As the foundation noted this morning in a release, most of its funding will continue to come from grants and donations from other sources, not the annual campaign.

Funds will be used for software upgrades, more editors, accessibility projects, and a continued ad-free user experience. One of the foundation’s special projects, which focuses on better access for feature phones on sub-par mobile networks, helped to create big usage spikes in parts of the developing world, meaning that the people who need factual information most are getting it.

“Our fundraiser succeeds the same way Wikipedia does, with millions of people contributing what they can so we can keep the site freely available for everyone around the world,” said Wikimedia executive director Sue Gardner in a statement on the news.

“People tell me they donate to Wikipedia because they find it useful, and they trust it because they know it’s written for them. Our readers fund the site, which keeps us independent and able to deliver what they need and want from Wikipedia — exactly as it should be.”

This year’s campaign will use web banners to highlight a few hand-picked editors, photographers, and free-knowledge advocates, all of whom contribute to various Wikimedia projects, including Wikipedia. The notable Wikipedians include:

Poongothai Balasubramanian, a retired math teacher from India, has created 250 articles on quadratic functions, probability, charts, graphs, and has recorded pronunciations for 6,000 words in Tamil, her native language. “I’m a volunteer. No one pays me. But helping edit Wikipedia has become my life’s work,” she said. “Even though I’m not in the classroom, I’m still doing what I care about most: helping a new generation of students learn, in the language I love.”

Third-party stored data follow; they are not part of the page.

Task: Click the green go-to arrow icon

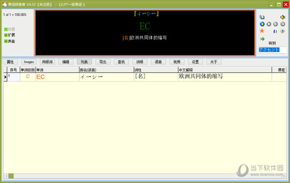Action: click(262, 39)
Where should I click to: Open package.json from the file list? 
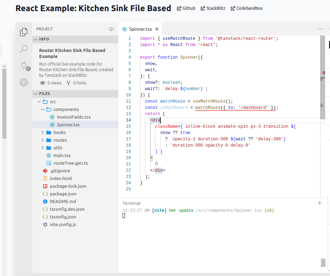63,194
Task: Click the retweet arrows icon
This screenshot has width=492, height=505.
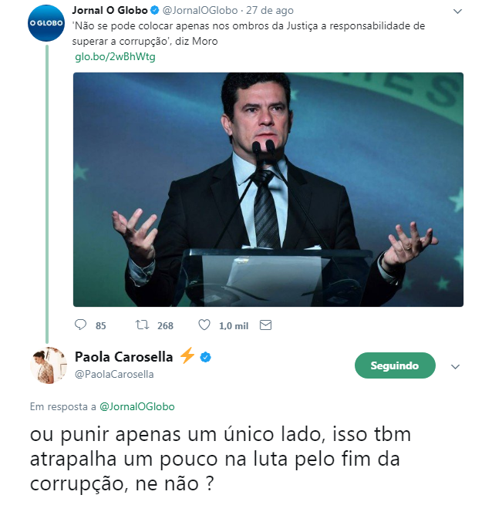Action: 142,325
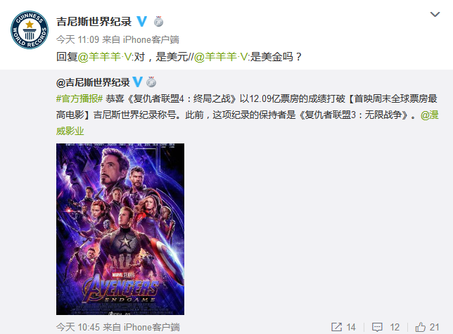Click the 来自 iPhone客户端 source in the top post
The width and height of the screenshot is (453, 334).
pyautogui.click(x=141, y=39)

Andrea Zanni, a Wikimedia Italy chapter member and digital librarian who contributes public domain and freely-licensed texts to Wikisource, said his experience with the Wikimedia movement has facilitated his self-expression and shaped his life. “Wikipedia is one of the few things that really enables people to be useful, to have an impact with a little effort,” he said. “Wikipedia is really empowering. It’s really a framework of good faith, of good will.”

Ravan Jaafar Altaie, a Wikipedian from Iraq who writes about Leonardo da Vinci and the moons of Jupiter, tells her story of contributing to Arabic Wikipedia and influencing hundreds of thousands of people through articles she’s written. “This is my wish and one of my dreams to make a real change in the world. I think Wikipedia gave me this chance to make a huge difference in this world,” she said. “It’s like an investment for your future, for your children’s future.”

Ken Thomas, a photographer from North Carolina, donates his photos to Wikimedia Commons under the CC0 public domain license. “Putting a photo on Wikipedia is an act of generosity,” he said. “I don’t own the bird. I don’t own the light. I don’t own the tree branch that the bird was sitting on. I take these pictures because I want people to see how beautiful these things are. Who am I to charge for that?”

Erlan Vega, an English teacher from La Paz, Bolivia, said he improved his English competency and earned international certifications because of his experience editing Wiktionary and collaborating with English speaking Wikipedians. “In my education system, people don’t usually write or create,” he said. “Giving me the opportunity to be creative and to be recognized for something I write has really been a turning point in my life.”

Of course, like NPR’s Pledge Week, the banners will continue to guilt-trip you long after you’ve made your donation, but you’ll feel better once you get it out of the way. Go get your donatin’ on; the world will thank you for it.